Per ritrovare “la perduta umanità degli esseri viventi”, abbiamo bisogno del matrimonio egualitario?
Ovviamente no, ma approfitto di questa domanda per esprimere  tutto il mio disappunto per la mancata risoluzione del matrimonio egualitario nelle unioni civili: dopo tanti anni di attesa e tentativi mancati, c’era da aspettarsi un matrimonio egualitario in tutto e per tutto; i cittadini omosessuali e lesbiche  non hanno nulla di meno o di più del normale cittadino (eteronormativo) quindi trovo  inaccettabile che sia  sia stata suggellata questa differenza per accontentare anche quattro cattolici dell’area progressista.

E’ che forse, in fondo, quella cosa lì che scrive lei non è proprio così…
Il mio racconto è realistico fin fin nei minimi particolari (molti si sono anche scandalizzati per i dettagli  della narrazione sin troppo crudi e veri ).
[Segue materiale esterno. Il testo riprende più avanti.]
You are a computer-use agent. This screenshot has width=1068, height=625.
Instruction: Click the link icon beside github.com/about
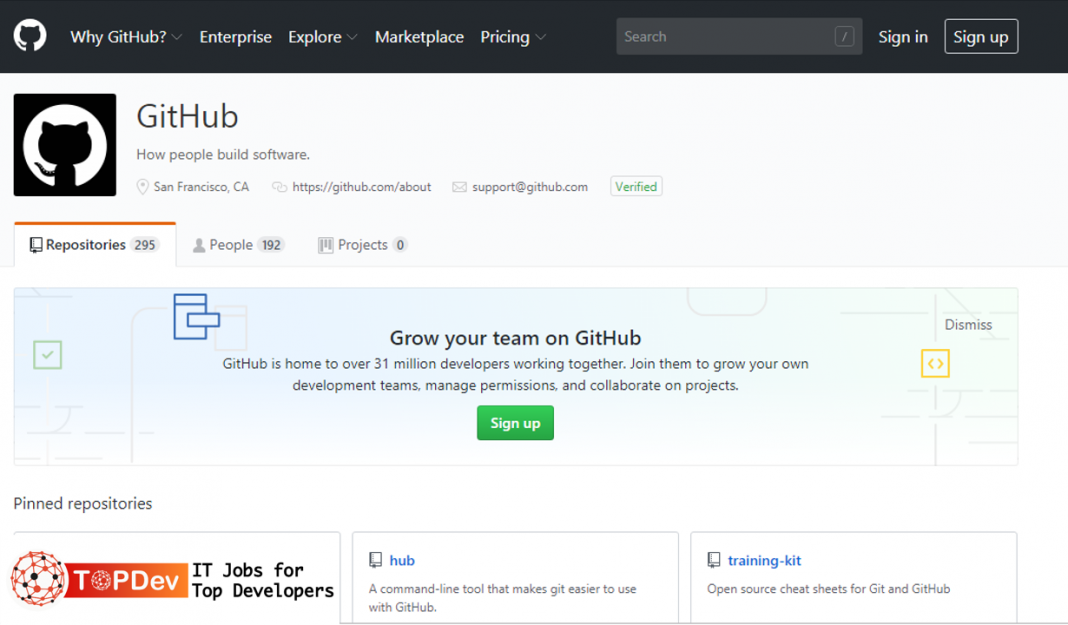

Ho cercato di fare una disanima dei meccanismi psicologici  all’interno delle coppie sia omo che eterosessuali: rapporti di potere, di forza; in questo senso al contrario del matrimonio che non è egualitario, ho cercato di fare una storia di coppia egualitaria.

E magari c’è anche un po’ d’ironia tipo un buon padre che insegna attraverso metafore…
Tutto il racconto è intriso di ironia e per ironia intendo quella di cui parlava Giacomo Leopardi, quel senso di distacco che si ha rispetto alle tragedie umane che l’essere umano dovrebbe avere; quella forma di divino, anzi di umano ridimensionamento delle cose umane, e questo ho cercato di ottenerlo  mettendo agli incipit dei vari capitoli del romanzo delle frasi prese dalle chattate più divertenti e surreali di Grindr (le ho scovate su questo incredibile sito “I gentlemen di Grindr”) come una sorta di raffreddamento quando la temperatura emotiva del racconto saliva troppo. L’ironia è sempre stata una caratteristica essenziale (per fortuna direi) nella storia della formazione dell’identità gay (anche quando c’era ben poco da ridere).